Email Inquiries: cdipress@insurance.ca.gov

Statement of Commissioner Lara on Governor signature on SB 11

LOS ANGELES, Calif. — Insurance Commissioner Ricardo Lara released the following statement after Governor Gavin Newsom signed Senate Bill 11, authored by Senator Susan Rubio, which will expand the California FAIR Plan to include farm buildings and other necessary agricultural structures:

“I thank Governor Newsom for acting quickly to protect our farmers, growers, and vintners who are facing tremendous hardships because insurance companies are deciding to non-renew them or refusing to write them commercial insurance,” said Commissioner Lara. “My Department staff will do our part to implement Senate Bill 11, helping to close the commercial insurance coverage gaps that are leaving many of our agribusinesses exposed to major losses. I applaud Senator Rubio for her leadership in authoring this important bill and the California Farm Bureau Federation for sponsoring this important measure to provide needed support to this vital sector of our state’s economy.” 

SB 11 removes the existing statutory exclusion for “farm risks,” narrowing the exclusion to “commercial agricultural commodities or livestock, or equipment used to cultivate or transport agricultural commodities or livestock.” This clarification means that farmers, ranchers, and vintners will be able to purchase necessary basic property insurance from the FAIR Plan, including for the family home, the barns for the farm animals, the feed barn, the buildings that hold the farm equipment, and the crop storage units, among other such structures. These changes are necessary to fulfill one of the core purposes underlying the original establishment of the California FAIR Plan in 1968 — to ensure the availability of basic property insurance in the state to all Californians.

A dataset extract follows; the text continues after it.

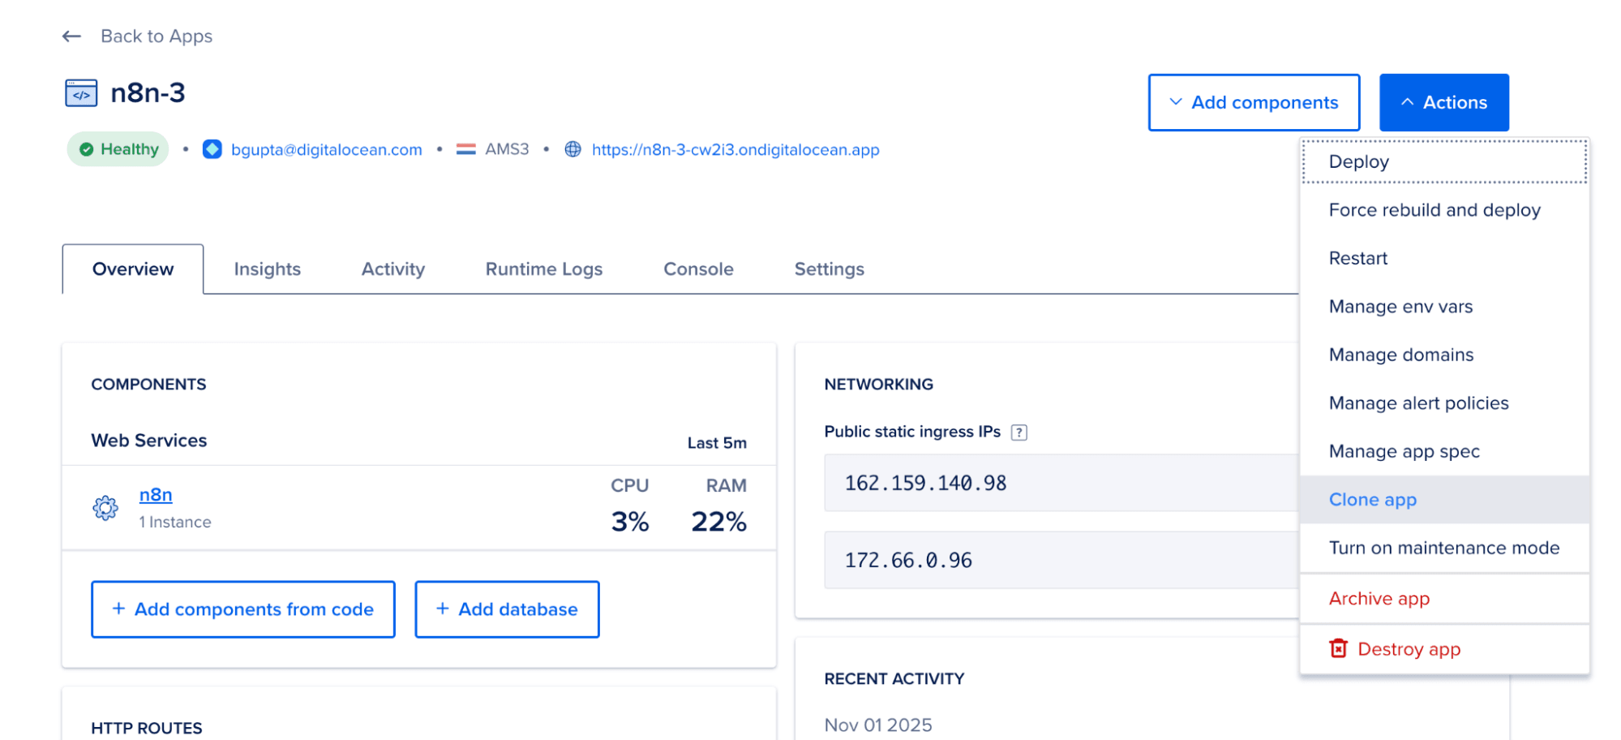
Task: Open the bgupta@digitalocean.com account link
Action: (x=326, y=149)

With increasing reports of commercial insurance non-renewals of farms, wineries, and other agricultural businesses, Commissioner Lara in April directed commercial insurance companies to report data on non-renewals and underwriting restrictions focused on the agriculture, farming, and outdoor industry — the first time such a commercial data call has been done in the history of the Department of Insurance. The results, available later this summer, will highlight major commercial insurance availability issues affecting agribusiness across the state and provide the Insurance Commissioner and policymakers with the concrete information needed to confront pending insurance availability challenges being faced by commercial businesses.

The Governor’s signature of SB 11 builds on Commissioner Lara’s efforts to give Californians more insurance coverage, particularly in high wildfire risk areas of the state. In 2019, Commissioner Lara ordered the FAIR Plan to begin offering more comprehensive coverage to homeowners including an expansion of coverage for liability, theft, contents, and other parts of a traditional homeowner’s policy. Earlier this month, a judge upheld the Commissioner’s authority to order the FAIR Plan to offer this new expansion of coverage, thus giving more than 100,000 Californians who currently rely on the FAIR Plan to protect their homes a comprehensive option beyond the bare-bones residential coverage that the FAIR Plan offers today.